Core Concepts
Large language models, when fine-tuned on extensive datasets, can achieve competitive performance in high-dimensional regression tasks for predicting electromagnetic spectra of metamaterials.
Abstract
This study investigates the potential of large language models (LLMs), such as ChatGPT, in predicting the electromagnetic spectra of metamaterials. The key findings are:
LLMs, when fine-tuned on large datasets (e.g., 40,000 samples), can outperform conventional machine learning approaches, including deep neural networks, in terms of Mean Absolute Relative Error (MARE) across all dataset sizes explored.
The performance of the fine-tuned LLM (FT-LLM) improves significantly as the dataset size increases, narrowing the gap with neural networks in terms of Mean Squared Error (MSE).

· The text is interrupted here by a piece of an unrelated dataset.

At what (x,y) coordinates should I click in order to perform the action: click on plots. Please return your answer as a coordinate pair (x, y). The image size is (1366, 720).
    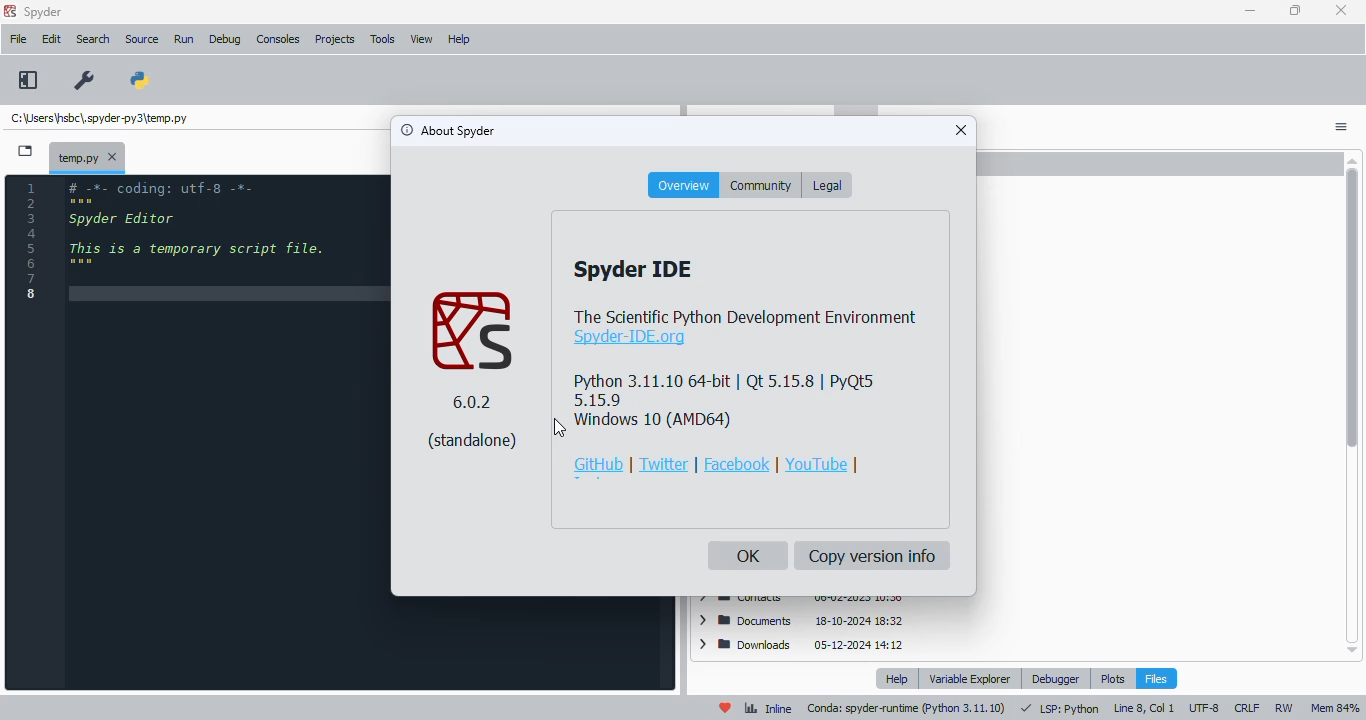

This suggests that LLMs can effectively leverage extensive training data to capture complex patterns in the geometry-spectrum relationship.

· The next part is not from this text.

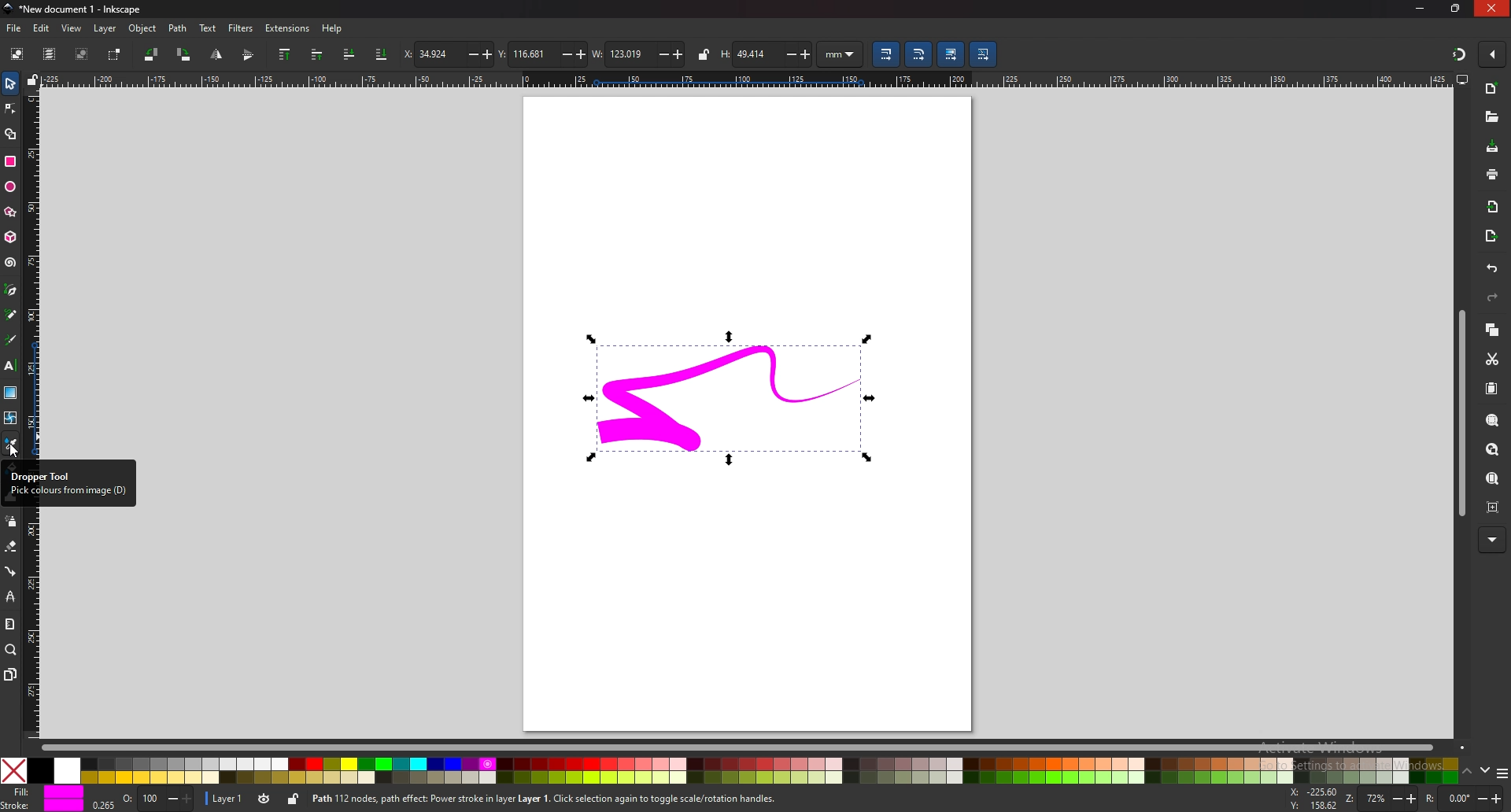 This screenshot has width=1511, height=812. Describe the element at coordinates (744, 79) in the screenshot. I see `horizontal scale` at that location.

The impact of temperature settings on the LLM's performance is related to the dataset size. In data-constrained scenarios, moderate randomness can improve the quality of the output, while in data-rich environments, lower temperature settings are more conducive to minimizing the MSE.
The prompt design, whether using a concise vector representation or a detailed textual description, does not significantly influence the predictive accuracy of the fine-tuned LLM.
While the FT-LLM demonstrates promising results in forward prediction, its performance in inverse design tasks remains limited. The model often generates physically implausible or invalid outputs when asked to design metamaterial geometries to achieve a desired spectrum.
Overall, this study highlights the potential of LLMs as powerful tools for scientific exploration, particularly in the domain of metamaterials research. The findings suggest that fine-tuning LLMs on large datasets can enable them to grasp the nuances of the physics underlying metamaterial systems, making them valuable for tasks such as forward prediction. However, further research is needed to address the challenges in leveraging LLMs for inverse design problems.
Stats
The all-dielectric metasurface is defined by a 14-dimensional vector: [height, periodicity, semi-major axis, semi-minor axis, and rotation angle for each of the four elliptical resonators].
Quotes
"Large language models (LLMs) like generative pre-trained transformers (GPTs) have recently emerged as a foundational model primarily designed to handle natural language processing tasks."
"By harnessing vast amounts of text data, these models learn to predict the next word in a sentence, thus acquiring an ability to construct coherent and contextually relevant text."